Webminar 2022-2023
Espaces de sociabilité
La sociabilité a été définie par Maurice Agulhon comme les « systèmes de relations qui confrontent les individus entre eux ou qui les relient en groupes, plus ou moins naturels, plus ou moins contraignants, plus ou moins stables, plus ou moins nombreux ». Si la catégorie était déjà bien connue des chercheurs en sociologie, son appropriation par les historiens français a conduit à la publication durant ces dernières décennies de toute une série de travaux novateurs. Il est particulièrement intéressant de réfléchir à leurs cadres physiques historiquement définis, qui ne sont plus considérés comme des espaces neutres n’ajoutant ou ne retranchant rien à l’action sociale, économique ou culturelle, mais comme des lieux capables de révéler la structure, les tensions ou les conflits, ou encore les continuités d’une société, d’un groupe social, d’un système économique ou d’un courant culturel à un moment historique précis.

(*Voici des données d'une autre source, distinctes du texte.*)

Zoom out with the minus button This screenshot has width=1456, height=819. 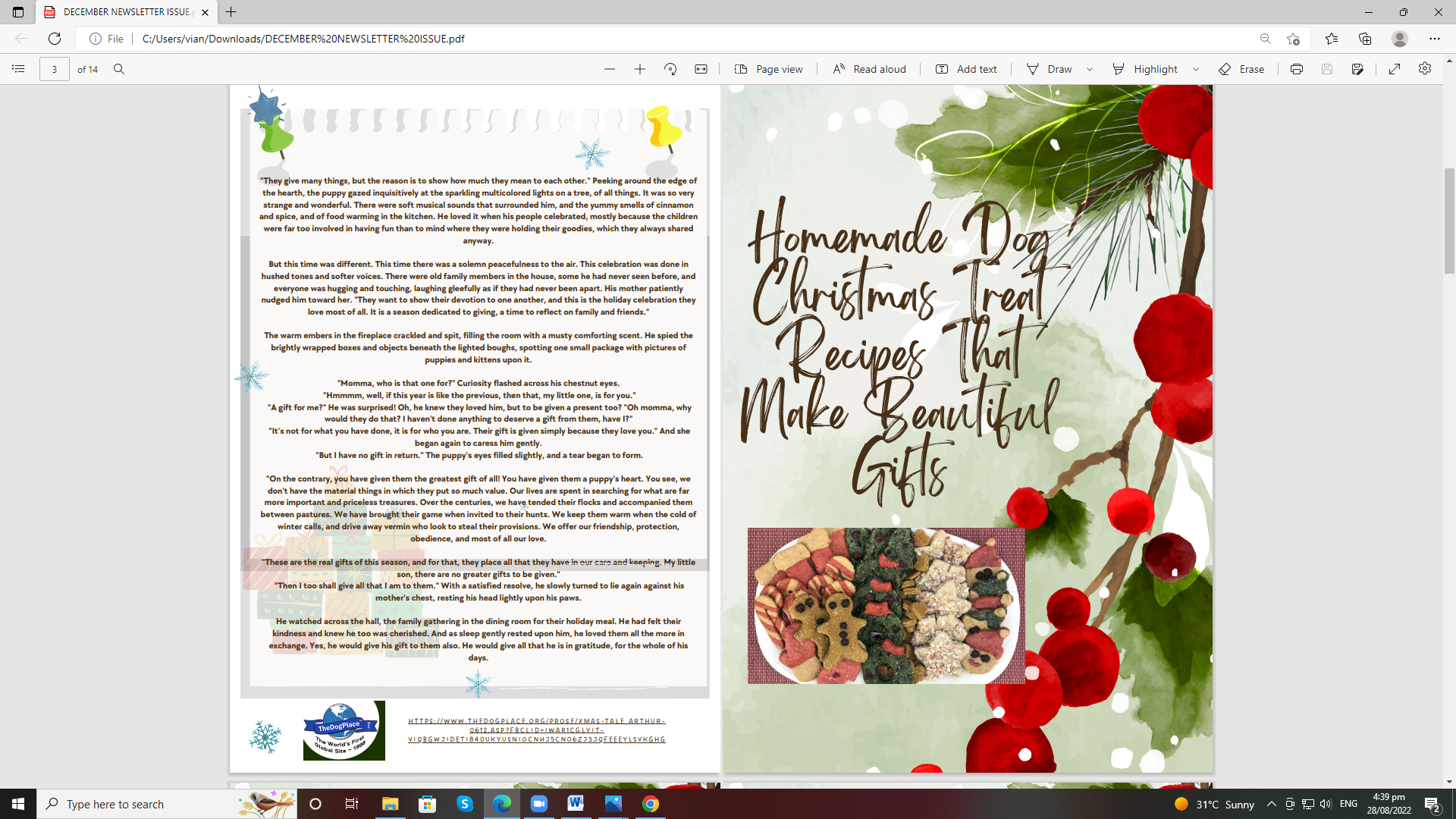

En effet, l’analyse des lieux de sociabilité formelle, structurés dans des statuts et ayant une existence légale (par exemple, les casinos, les clubs ou les associations culturelles ou récréatives, ouvrières ou populaires), mais aussi ceux de sociabilité informelle, non légalement établis, spontanés et que l’on peut observer sur la place publique, au marché, à la gare, au théâtre ou au cinéma, ou encore à la taverne ou au café, est éclairante. Dans tous ces cas, la disposition de l’espace, le mobilier, les matériaux de construction eux-mêmes ou la décoration sont strictement liés à leur fonctionnalité sociale et historique, renforçant leurs fonctions de stimulus social ou, à l’inverse, tentant leur régulation et leur contrôle social.